Encinitas is exploring the idea of adding 1% to their sales tax “to pay for much-need improvements to the city’s roadways, drainage systems and other infrastructure.”  

Escondido has a coalition of community leaders, business members, labor and public safety organizations making an effort to add 1% to its sales tax.  Because the city “revenue has not been able to keep pace with the growing costs of providing services.” 

Santee is proposing a “temporary” sales tax increase. Proponents say it’s needed to “build and staff two new fire stations” and reduce response times.  

And in San Diego we see a push developing to add a point onto their sales tax. The city recently took steps to cut library funding to plug a potential $220 million deficit.

All appear to be altruistic efforts to fund services we all want. The pitches are focused on funding services that are good for the community.  

Helping the disadvantaged, fixing streets, maintaining libraries, improving public safety.  If we listen to the words being spoken they simply do not have enough money to provide what people need.  

But let’s ignore the words for a moment and look at actual spending numbers.  President Joe Biden says, “Don’t tell me what you value, show me your budget and I’ll tell you what you value,” so let’s use Joe’s rule to see what they value.

Certainly, the cost of everything has increased, but inflationary increases in the cost of services to residents are dwarfed by growth in payments to employee pension plans.  

Public agencies make two types of contributions to employee pension plans.  The “normal” payment is a contribution to pension coverage based on a percentage of the employee’s pay. 

Similar to private 401K employer contributions, but where it usually ends there in private plans, in public plans that normal contribution is just the starting point.  

Public employees have been promised payments higher than the normal contributions can fund.  To keep those promises, an unfunded actuarial liability (UAL) payment needs to be made — on top of the normal contribution — every year.  Real numbers show those UAL payments are consuming an increasing amount of city budgets.

In Encinitas UAL payments grew from $2.6M in 2018 to $5.1M in 2023, up an astounding 14% per year. That’s a growth rate over four times greater than inflation during that time.  And that’s not unique.

Escondido’s 2018 UAL payments went from $13.7 million to $26.3 million, also growing almost 14% each year.  Santee’s UAL went from $1.8M to $4.1M in 2023, a rise of 18% per year.  

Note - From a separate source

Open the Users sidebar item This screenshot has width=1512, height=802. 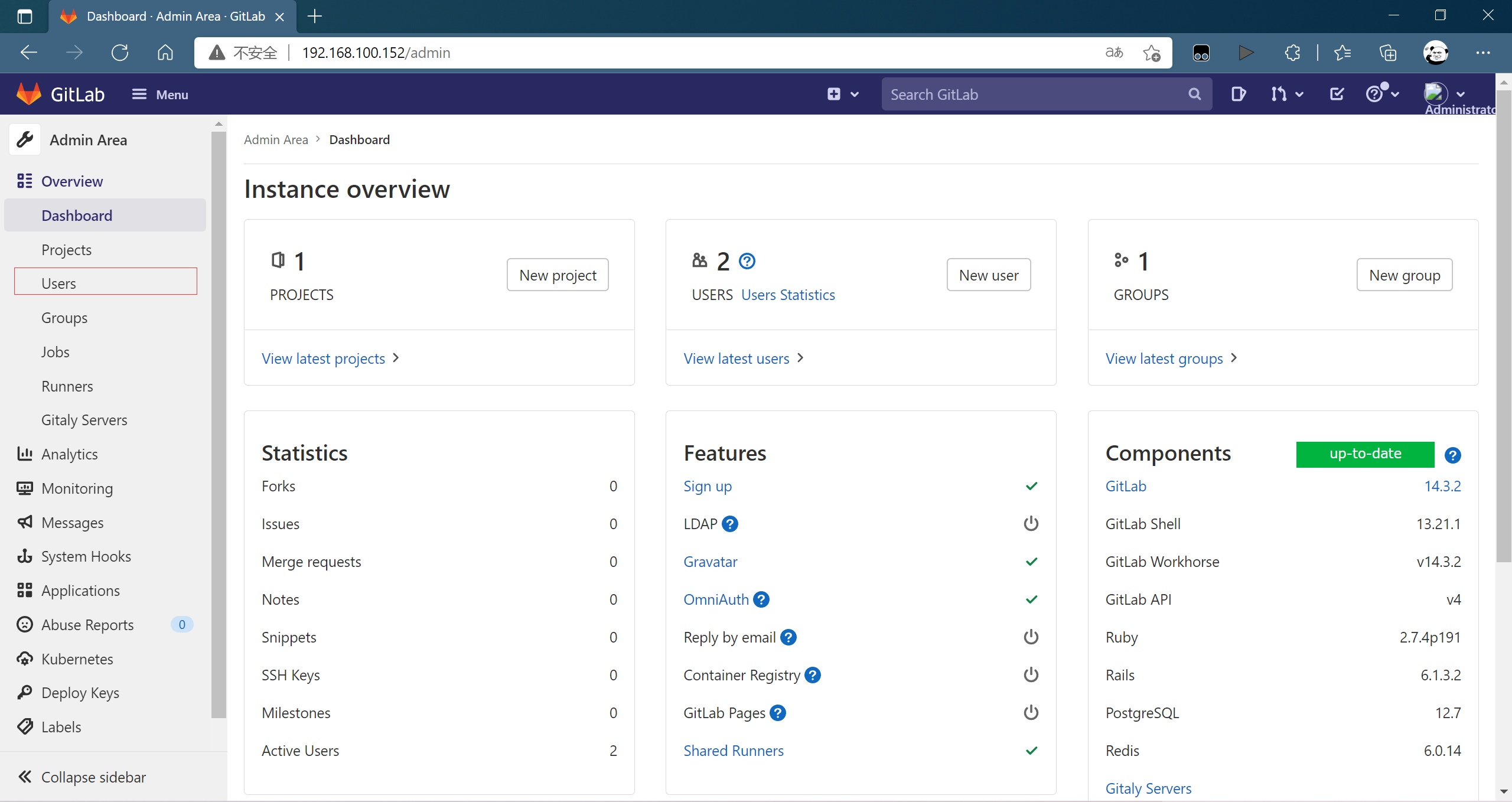point(58,283)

San Diego’s latest data available is for 2022, which shows a contribution of $400.5 million.  Five years ago in 2017, the number was $322.9 million.  That’s a growth rate of 4.4% per year.  

All growth rates exceed inflation, and all are increases in cost that have nothing to do with maintaining streets, providing library services, or improving police and fire response.  

The city of San Diego tells us it’s going to cut from the neediest residents but doesn’t mention it’s doing that to benefit its employees.

We have an obligation to keep our pension promises, but the decision is not “how do we keep pensioners from having to live in the street,” but whether the need to fund higher pensions outweighs the need to fund better services for residents.

Pension data provided by the agencies to Transparent California shows the average annual pension payment of an Encinitas employee retiring after a full career (30+ years) was $105,085. In Santee, $99,317; Escondido $95,066; San Diego, $90,828.  

Maybe the residents of Encinitas and other cities feel this is inadequate and want to ensure ever-increasing pension payments are made.  

But having a city claim tax increases are needed for a host of reasons that ignore the real cause of financial issues is misleading at best.  

An honest discussion of tax increases should start by using data to identify the reason additional revenues are needed.  

Perhaps it’s time for our cities to look at solving the root cause of the problem and finding a way to move new employees onto a more affordable program (as San Diego once tried to do), rather than slapping a taxpayer-funded band-aid over the problem?  

We need to have that open discussion now if we don’t want to see these tax increase debates every few years forever.

Todd Maddison is the director of research for watchdog agency Transparent California.